El dilema de fondo es si se configura una democracia hegemónica o una de tipo republicana. La primera de ellas se edifica sobre la base de la preeminencia nítida del Poder Ejecutivo sobre el Legislativo y el Judicial. Alperovich es un devoto practicante de la primera variante. La democracia republicana presupone el equilibrio de poderes.
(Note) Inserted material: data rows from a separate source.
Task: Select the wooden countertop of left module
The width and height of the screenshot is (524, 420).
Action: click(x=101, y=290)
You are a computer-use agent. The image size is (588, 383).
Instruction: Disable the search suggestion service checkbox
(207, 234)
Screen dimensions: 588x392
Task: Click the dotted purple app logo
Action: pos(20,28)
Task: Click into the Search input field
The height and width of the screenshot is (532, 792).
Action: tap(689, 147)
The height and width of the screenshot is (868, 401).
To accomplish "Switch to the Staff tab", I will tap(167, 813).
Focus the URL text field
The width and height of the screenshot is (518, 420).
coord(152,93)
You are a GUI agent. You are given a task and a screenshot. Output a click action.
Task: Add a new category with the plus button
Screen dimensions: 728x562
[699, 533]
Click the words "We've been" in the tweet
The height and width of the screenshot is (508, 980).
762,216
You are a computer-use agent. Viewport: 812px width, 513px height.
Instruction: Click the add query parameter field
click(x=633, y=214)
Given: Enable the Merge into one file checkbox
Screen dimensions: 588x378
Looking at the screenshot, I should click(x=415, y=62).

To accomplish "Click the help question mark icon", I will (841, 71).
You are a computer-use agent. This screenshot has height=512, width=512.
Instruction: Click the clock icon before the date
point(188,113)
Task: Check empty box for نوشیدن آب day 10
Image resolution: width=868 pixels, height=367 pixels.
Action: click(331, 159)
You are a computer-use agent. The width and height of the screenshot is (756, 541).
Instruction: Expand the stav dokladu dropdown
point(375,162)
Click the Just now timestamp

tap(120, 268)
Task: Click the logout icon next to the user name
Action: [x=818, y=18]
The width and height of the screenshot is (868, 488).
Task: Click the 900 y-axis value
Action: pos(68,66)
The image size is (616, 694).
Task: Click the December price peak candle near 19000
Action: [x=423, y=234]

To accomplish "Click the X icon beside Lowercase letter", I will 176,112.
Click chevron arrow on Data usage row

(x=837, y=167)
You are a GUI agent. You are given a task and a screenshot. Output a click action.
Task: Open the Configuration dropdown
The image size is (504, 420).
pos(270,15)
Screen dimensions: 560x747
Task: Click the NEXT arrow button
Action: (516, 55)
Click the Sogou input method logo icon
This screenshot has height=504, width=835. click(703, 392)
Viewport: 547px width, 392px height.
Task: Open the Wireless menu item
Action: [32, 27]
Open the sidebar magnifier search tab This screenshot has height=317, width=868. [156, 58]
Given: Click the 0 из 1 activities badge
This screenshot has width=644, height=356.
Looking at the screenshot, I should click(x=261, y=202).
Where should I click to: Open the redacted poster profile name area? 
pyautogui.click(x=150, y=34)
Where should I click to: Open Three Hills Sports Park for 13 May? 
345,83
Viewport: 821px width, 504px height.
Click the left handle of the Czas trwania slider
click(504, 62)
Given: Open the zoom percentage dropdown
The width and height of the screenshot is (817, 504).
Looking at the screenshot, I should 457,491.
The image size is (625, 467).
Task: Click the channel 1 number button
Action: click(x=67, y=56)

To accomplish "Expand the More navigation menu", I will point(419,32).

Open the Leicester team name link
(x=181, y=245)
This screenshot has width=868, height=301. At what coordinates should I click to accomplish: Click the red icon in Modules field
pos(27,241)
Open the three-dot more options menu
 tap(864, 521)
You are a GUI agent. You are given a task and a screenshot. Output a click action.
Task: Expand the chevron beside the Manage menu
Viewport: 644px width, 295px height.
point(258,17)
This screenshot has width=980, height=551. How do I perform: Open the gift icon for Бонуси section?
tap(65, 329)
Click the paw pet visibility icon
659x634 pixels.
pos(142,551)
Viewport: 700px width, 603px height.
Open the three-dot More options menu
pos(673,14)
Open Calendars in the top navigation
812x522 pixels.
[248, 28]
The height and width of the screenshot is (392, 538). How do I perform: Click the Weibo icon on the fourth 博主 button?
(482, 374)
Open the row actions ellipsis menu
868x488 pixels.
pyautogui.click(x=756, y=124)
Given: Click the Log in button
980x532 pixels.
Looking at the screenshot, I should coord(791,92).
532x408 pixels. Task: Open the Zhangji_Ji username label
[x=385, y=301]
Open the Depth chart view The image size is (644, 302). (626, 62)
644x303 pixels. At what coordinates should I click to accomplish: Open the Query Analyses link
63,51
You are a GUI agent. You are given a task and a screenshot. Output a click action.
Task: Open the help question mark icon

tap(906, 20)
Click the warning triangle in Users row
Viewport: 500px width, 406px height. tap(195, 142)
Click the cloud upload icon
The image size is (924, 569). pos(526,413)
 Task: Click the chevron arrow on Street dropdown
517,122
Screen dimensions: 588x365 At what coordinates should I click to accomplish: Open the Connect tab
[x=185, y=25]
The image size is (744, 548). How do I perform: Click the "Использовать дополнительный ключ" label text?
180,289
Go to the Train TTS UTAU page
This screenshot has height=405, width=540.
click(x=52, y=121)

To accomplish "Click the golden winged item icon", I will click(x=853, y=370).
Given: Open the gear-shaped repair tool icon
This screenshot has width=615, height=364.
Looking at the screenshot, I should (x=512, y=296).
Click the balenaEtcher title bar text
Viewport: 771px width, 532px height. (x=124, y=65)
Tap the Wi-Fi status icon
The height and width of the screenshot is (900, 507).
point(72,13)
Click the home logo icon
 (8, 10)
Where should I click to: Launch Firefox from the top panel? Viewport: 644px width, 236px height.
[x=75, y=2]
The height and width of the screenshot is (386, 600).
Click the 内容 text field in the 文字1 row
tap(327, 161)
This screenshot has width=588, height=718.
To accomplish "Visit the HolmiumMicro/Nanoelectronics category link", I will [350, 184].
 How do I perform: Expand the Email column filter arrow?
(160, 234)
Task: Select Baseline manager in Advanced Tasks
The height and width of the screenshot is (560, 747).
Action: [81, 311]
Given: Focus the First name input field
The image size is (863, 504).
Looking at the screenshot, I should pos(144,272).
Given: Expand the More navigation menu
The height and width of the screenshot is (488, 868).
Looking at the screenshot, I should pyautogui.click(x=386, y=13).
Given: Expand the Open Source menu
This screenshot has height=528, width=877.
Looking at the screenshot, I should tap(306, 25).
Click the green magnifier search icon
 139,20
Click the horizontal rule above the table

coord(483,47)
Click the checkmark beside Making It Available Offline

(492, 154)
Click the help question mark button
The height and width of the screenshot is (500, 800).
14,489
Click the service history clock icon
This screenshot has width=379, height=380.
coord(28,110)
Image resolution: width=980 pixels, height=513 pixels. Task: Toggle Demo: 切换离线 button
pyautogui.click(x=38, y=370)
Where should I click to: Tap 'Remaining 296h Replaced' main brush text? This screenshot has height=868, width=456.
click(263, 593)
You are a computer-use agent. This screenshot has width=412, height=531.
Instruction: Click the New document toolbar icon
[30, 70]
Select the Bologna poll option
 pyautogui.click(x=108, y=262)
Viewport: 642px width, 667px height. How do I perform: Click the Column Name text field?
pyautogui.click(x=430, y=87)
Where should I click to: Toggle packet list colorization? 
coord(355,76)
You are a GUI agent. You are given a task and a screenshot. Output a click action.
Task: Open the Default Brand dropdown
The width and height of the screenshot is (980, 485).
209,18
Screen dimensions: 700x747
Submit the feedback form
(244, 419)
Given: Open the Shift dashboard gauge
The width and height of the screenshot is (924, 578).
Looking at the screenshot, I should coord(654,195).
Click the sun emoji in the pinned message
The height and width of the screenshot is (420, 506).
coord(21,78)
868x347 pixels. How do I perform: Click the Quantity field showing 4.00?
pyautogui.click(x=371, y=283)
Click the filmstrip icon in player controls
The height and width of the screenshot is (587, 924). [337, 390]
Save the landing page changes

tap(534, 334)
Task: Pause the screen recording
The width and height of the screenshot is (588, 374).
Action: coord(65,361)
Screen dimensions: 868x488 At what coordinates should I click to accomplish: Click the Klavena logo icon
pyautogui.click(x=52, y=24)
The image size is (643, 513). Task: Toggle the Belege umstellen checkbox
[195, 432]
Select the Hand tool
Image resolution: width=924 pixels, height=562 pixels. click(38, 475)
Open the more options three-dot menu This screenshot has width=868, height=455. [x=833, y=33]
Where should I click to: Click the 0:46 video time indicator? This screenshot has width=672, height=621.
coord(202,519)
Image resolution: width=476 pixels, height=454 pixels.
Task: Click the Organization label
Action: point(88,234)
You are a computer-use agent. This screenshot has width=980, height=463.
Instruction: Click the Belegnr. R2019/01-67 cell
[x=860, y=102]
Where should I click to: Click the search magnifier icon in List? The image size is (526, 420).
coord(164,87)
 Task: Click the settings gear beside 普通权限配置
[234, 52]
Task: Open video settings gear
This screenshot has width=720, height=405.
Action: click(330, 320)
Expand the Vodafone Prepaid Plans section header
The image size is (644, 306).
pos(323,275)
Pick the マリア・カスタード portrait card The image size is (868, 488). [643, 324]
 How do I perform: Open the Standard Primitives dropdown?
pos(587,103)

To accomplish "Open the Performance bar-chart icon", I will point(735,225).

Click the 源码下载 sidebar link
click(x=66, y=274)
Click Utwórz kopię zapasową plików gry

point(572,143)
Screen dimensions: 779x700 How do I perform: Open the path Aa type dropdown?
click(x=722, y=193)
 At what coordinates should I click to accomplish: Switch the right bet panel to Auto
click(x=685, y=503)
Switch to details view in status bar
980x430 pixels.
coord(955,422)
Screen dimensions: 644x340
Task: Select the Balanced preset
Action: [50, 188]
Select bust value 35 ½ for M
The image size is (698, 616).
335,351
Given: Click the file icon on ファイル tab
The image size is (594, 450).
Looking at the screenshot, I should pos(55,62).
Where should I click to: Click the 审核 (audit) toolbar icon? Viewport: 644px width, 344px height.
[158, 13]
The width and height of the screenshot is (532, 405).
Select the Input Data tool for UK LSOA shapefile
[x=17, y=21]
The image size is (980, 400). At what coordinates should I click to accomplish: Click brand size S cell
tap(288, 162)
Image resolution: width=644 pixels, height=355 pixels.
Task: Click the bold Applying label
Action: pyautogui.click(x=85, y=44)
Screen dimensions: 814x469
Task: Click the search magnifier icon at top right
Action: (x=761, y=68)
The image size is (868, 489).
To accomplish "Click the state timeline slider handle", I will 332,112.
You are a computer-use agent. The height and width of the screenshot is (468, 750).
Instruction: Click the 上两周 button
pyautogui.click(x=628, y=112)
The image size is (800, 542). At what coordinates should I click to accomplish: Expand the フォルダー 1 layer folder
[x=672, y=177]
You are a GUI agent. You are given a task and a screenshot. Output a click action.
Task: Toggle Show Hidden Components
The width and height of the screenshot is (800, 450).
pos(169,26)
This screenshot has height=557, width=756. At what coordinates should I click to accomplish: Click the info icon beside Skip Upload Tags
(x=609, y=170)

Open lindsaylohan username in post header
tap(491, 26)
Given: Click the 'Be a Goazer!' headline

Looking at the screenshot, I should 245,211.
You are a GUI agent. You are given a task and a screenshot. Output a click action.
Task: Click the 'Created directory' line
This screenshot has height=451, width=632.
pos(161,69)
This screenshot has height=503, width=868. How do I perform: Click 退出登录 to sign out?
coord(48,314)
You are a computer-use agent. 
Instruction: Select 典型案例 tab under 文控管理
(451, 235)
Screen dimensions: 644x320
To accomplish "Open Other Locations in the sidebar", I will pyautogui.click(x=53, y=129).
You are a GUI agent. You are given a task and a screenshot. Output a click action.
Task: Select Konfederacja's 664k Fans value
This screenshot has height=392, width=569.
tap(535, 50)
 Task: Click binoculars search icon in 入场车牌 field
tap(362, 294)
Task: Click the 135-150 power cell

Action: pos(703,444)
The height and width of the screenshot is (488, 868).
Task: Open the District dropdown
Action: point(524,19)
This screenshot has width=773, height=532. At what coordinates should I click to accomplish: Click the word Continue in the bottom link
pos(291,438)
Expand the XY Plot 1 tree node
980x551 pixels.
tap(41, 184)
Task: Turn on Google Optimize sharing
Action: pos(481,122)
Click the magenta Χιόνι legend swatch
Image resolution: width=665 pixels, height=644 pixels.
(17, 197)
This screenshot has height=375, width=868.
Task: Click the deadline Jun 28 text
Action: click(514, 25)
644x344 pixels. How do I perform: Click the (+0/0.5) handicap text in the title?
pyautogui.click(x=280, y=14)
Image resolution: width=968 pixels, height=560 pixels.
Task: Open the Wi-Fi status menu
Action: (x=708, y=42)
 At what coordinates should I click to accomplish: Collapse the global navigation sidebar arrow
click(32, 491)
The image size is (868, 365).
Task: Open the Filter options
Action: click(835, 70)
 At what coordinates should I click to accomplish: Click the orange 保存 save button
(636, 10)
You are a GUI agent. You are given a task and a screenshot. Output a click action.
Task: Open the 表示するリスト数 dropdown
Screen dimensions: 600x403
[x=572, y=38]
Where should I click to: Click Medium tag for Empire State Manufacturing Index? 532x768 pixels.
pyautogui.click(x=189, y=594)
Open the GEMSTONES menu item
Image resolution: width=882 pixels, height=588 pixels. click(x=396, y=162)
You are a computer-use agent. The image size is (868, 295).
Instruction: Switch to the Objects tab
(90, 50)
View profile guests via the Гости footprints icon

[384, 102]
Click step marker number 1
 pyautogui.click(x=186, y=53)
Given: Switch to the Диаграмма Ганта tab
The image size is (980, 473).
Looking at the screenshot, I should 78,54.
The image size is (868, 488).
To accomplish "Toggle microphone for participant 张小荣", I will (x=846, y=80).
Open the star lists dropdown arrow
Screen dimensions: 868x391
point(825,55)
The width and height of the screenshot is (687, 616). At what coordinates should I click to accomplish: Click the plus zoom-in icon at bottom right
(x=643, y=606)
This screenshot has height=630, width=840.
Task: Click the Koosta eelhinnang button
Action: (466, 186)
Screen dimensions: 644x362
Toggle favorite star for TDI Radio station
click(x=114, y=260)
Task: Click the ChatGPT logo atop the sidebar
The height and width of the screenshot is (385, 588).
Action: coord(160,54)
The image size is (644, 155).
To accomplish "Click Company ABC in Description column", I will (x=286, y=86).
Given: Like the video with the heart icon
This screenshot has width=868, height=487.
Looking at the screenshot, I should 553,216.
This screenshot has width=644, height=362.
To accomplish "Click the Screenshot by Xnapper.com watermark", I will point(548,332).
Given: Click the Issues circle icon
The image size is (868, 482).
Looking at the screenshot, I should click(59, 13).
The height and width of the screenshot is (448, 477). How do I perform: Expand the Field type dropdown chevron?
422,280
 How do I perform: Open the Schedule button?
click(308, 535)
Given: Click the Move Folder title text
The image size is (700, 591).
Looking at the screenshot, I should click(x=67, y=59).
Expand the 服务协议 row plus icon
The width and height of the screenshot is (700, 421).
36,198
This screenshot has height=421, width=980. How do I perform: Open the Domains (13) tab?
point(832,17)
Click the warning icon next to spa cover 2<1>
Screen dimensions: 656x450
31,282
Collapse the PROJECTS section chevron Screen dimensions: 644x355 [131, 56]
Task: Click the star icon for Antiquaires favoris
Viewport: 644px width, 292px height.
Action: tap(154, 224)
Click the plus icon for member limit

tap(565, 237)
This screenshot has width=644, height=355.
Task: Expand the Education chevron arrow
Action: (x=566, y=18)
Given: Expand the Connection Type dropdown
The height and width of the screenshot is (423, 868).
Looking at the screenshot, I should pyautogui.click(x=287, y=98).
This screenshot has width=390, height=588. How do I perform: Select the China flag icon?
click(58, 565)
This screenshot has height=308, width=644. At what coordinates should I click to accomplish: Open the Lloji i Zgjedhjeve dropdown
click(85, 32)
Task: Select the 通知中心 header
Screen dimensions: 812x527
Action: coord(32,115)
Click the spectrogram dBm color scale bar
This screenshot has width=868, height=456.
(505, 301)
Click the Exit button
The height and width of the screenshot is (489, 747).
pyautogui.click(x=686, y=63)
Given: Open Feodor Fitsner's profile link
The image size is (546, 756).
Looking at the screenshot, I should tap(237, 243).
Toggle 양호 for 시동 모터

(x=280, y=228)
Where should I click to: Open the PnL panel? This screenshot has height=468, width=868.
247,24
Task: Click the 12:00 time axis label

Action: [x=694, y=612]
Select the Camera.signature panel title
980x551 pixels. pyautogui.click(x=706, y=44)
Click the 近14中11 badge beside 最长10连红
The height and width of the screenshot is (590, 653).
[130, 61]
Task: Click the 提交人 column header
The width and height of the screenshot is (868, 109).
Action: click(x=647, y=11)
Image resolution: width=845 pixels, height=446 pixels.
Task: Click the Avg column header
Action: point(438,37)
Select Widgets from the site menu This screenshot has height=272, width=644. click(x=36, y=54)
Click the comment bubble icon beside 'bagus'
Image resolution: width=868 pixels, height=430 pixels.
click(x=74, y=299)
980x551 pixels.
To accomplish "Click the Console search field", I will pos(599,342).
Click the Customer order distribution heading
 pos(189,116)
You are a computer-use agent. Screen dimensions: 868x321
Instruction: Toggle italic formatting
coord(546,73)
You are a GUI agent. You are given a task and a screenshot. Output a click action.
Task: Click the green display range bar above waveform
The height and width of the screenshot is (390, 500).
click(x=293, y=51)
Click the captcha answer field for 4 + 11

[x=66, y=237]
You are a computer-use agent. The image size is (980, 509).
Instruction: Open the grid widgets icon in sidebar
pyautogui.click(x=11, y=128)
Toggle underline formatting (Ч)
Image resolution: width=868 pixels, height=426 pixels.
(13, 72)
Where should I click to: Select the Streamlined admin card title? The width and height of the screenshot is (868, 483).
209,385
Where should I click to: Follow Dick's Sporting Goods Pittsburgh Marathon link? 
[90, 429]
El dilatado conflicto con los abogados por el sistema de designación de jueces obedece a la identificación de Alperovich con la democracia hegemónica y a su desconocimiento de una sentencia que declara inconstitucional el régimen que proyectó. En su intento de domesticar al poder destinado a controlar sus actos, no sólo hizo aprobar una ley que le da carta blanca para nombrar jueces interinos sino que también interfirió, a través de terceros. en la elección interna de la Asociación de Magistrados. En medios forenses se citó al ministro político Jiménez y a algunos legisladores alperovichistas como apoyos activos de la lista oficialista “Justicia y Democracia”, encabezada por Ester Valderrábano de Casas. Esta confesó que estaba sorprendida porque había empatado con su antagonista Ebe López Piossek, de la lista “Compromiso”. La elección de desempate disipará las dudas, aunque “Compromiso” será mayoría en la comisión directiva. El Gobierno pelea por todo. La nacionalización del conflicto se produjo automáticamente por la acción de inconstitucionalidad de la ley para nombrar jueces interinos, que radicó el Colegio de Abogados ante la Corte Suprema de Justicia de la Nación. Eudoro Aráoz -titular de la entidad- interesó a la Federación Argentina de Colegio de Abogados (FACA), por el caso tucumano, que reviste gravedad institucional. Está igual que San Luis, el feudo de los Rodríguez Saá.